======== MATERIALS PROVIDED ========

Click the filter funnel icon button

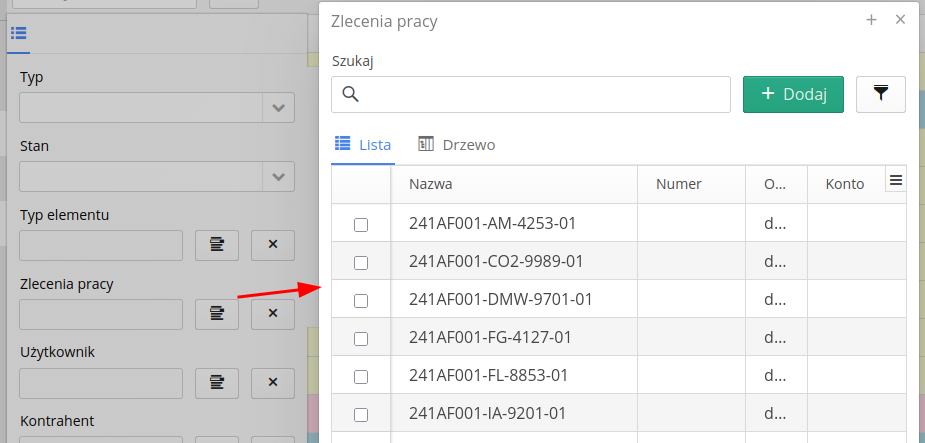click(x=880, y=94)
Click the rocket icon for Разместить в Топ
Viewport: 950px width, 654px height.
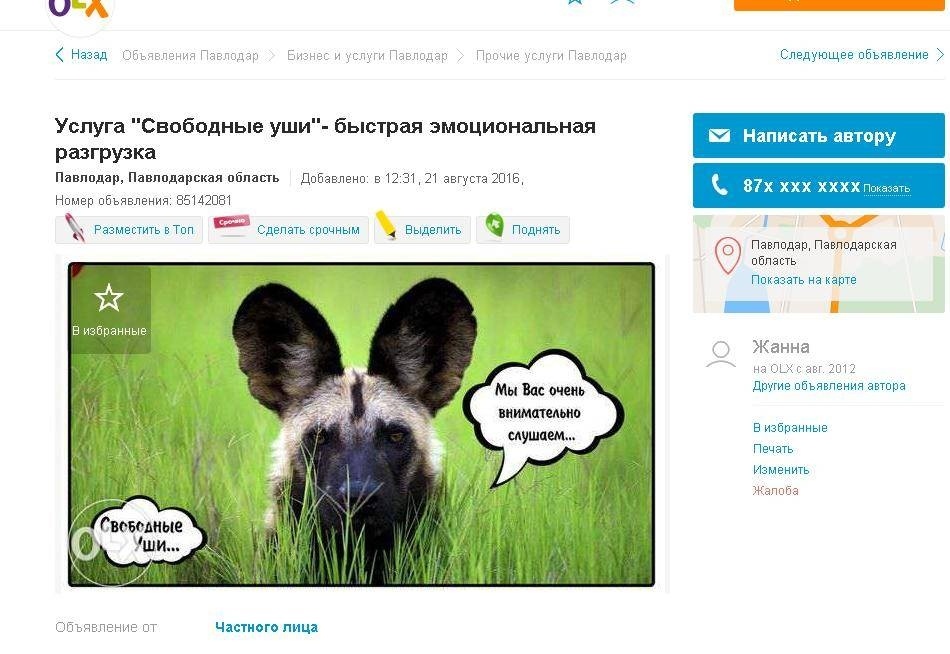(74, 229)
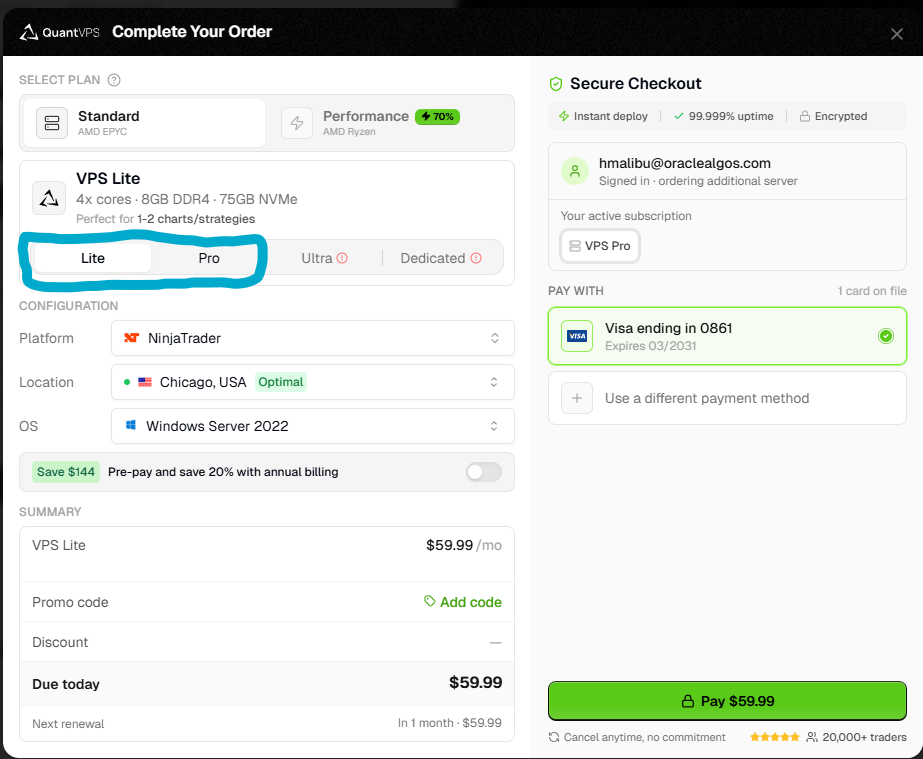The width and height of the screenshot is (923, 759).
Task: Click the server icon on the Standard plan card
Action: pos(51,123)
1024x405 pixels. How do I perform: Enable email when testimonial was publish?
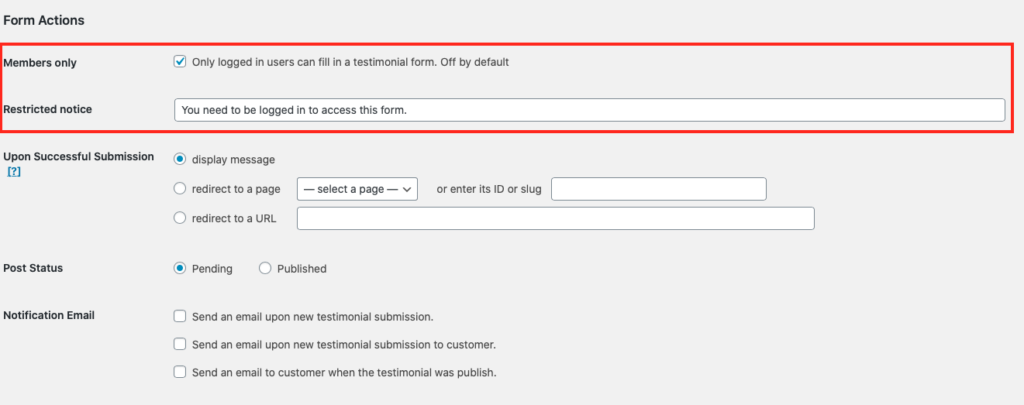click(x=180, y=372)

========

WHAT THE EXERCISE ASKS: Would you return all the data exactly as given, minus the pictures?

ANSWER FOR THIS EXERCISE:
Click the filter funnel icon button

click(x=880, y=94)
Click the rocket icon for Разместить в Топ
Viewport: 950px width, 654px height.
(74, 229)
The width and height of the screenshot is (923, 759).
Task: Click the server icon on the Standard plan card
Action: pos(51,123)
1024x405 pixels. How do I perform: Enable email when testimonial was publish?
click(x=180, y=372)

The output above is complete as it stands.